◆ **Short problem**
Revise the lines below, replacing every "Viewport" with "Canvas" and leaving everything else unchanged.

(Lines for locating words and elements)
========================================================================

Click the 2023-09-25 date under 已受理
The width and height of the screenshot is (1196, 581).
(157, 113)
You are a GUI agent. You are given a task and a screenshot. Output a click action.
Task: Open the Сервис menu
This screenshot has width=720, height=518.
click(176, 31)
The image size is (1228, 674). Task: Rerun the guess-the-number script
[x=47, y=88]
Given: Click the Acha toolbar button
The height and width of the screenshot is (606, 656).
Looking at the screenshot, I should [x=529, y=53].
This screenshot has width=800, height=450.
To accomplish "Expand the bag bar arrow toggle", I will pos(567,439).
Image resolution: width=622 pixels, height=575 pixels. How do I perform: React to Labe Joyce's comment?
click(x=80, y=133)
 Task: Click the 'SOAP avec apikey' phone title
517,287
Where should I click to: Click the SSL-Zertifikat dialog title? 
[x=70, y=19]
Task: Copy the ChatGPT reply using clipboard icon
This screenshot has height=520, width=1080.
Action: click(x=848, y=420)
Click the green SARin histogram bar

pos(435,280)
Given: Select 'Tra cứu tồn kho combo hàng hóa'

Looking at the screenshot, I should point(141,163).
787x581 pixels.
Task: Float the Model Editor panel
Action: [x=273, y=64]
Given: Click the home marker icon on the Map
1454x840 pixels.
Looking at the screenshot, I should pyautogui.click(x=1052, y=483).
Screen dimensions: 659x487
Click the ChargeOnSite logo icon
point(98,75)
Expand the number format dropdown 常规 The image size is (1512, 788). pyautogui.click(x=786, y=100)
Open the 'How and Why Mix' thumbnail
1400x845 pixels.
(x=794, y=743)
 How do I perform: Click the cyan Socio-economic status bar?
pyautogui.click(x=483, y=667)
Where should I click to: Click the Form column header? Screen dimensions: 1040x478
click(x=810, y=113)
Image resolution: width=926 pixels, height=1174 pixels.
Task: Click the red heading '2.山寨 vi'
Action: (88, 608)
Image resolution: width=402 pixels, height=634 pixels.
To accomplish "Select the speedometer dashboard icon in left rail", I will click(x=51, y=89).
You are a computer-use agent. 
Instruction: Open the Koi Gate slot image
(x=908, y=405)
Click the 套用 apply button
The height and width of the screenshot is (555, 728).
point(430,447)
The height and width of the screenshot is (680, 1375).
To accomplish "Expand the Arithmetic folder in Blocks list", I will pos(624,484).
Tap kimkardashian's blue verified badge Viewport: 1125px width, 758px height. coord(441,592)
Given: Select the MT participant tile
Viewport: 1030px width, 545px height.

========================================================================

◆ **Completed task**
Click the 2023-09-25 date under 已受理
The width and height of the screenshot is (1196, 581).
(157, 113)
You are a GUI agent. You are given a task and a screenshot. Output a click action.
Task: Open the Сервис menu
This screenshot has width=720, height=518.
click(176, 31)
The image size is (1228, 674). Task: Rerun the guess-the-number script
[x=47, y=88]
Given: Click the Acha toolbar button
The height and width of the screenshot is (606, 656).
Looking at the screenshot, I should [x=529, y=53].
This screenshot has width=800, height=450.
To accomplish "Expand the bag bar arrow toggle", I will pos(567,439).
Image resolution: width=622 pixels, height=575 pixels. How do I perform: React to Labe Joyce's comment?
click(x=80, y=133)
 Task: Click the 'SOAP avec apikey' phone title
517,287
Where should I click to: Click the SSL-Zertifikat dialog title? 
[x=70, y=19]
Task: Copy the ChatGPT reply using clipboard icon
This screenshot has height=520, width=1080.
Action: click(x=848, y=420)
Click the green SARin histogram bar

pos(435,280)
Given: Select 'Tra cứu tồn kho combo hàng hóa'

Looking at the screenshot, I should point(141,163).
787x581 pixels.
Task: Float the Model Editor panel
Action: [x=273, y=64]
Given: Click the home marker icon on the Map
1454x840 pixels.
Looking at the screenshot, I should pyautogui.click(x=1052, y=483).
Screen dimensions: 659x487
Click the ChargeOnSite logo icon
point(98,75)
Expand the number format dropdown 常规 The image size is (1512, 788). pyautogui.click(x=786, y=100)
Open the 'How and Why Mix' thumbnail
1400x845 pixels.
(x=794, y=743)
 How do I perform: Click the cyan Socio-economic status bar?
pyautogui.click(x=483, y=667)
Where should I click to: Click the Form column header? Screen dimensions: 1040x478
click(x=810, y=113)
Image resolution: width=926 pixels, height=1174 pixels.
Task: Click the red heading '2.山寨 vi'
Action: (88, 608)
Image resolution: width=402 pixels, height=634 pixels.
To accomplish "Select the speedometer dashboard icon in left rail", I will click(x=51, y=89).
You are a computer-use agent. 
Instruction: Open the Koi Gate slot image
(x=908, y=405)
Click the 套用 apply button
The height and width of the screenshot is (555, 728).
point(430,447)
The height and width of the screenshot is (680, 1375).
To accomplish "Expand the Arithmetic folder in Blocks list", I will pos(624,484).
Tap kimkardashian's blue verified badge Canvas: 1125px width, 758px height. coord(441,592)
Given: Select the MT participant tile
Canvas: 1030px width, 545px height.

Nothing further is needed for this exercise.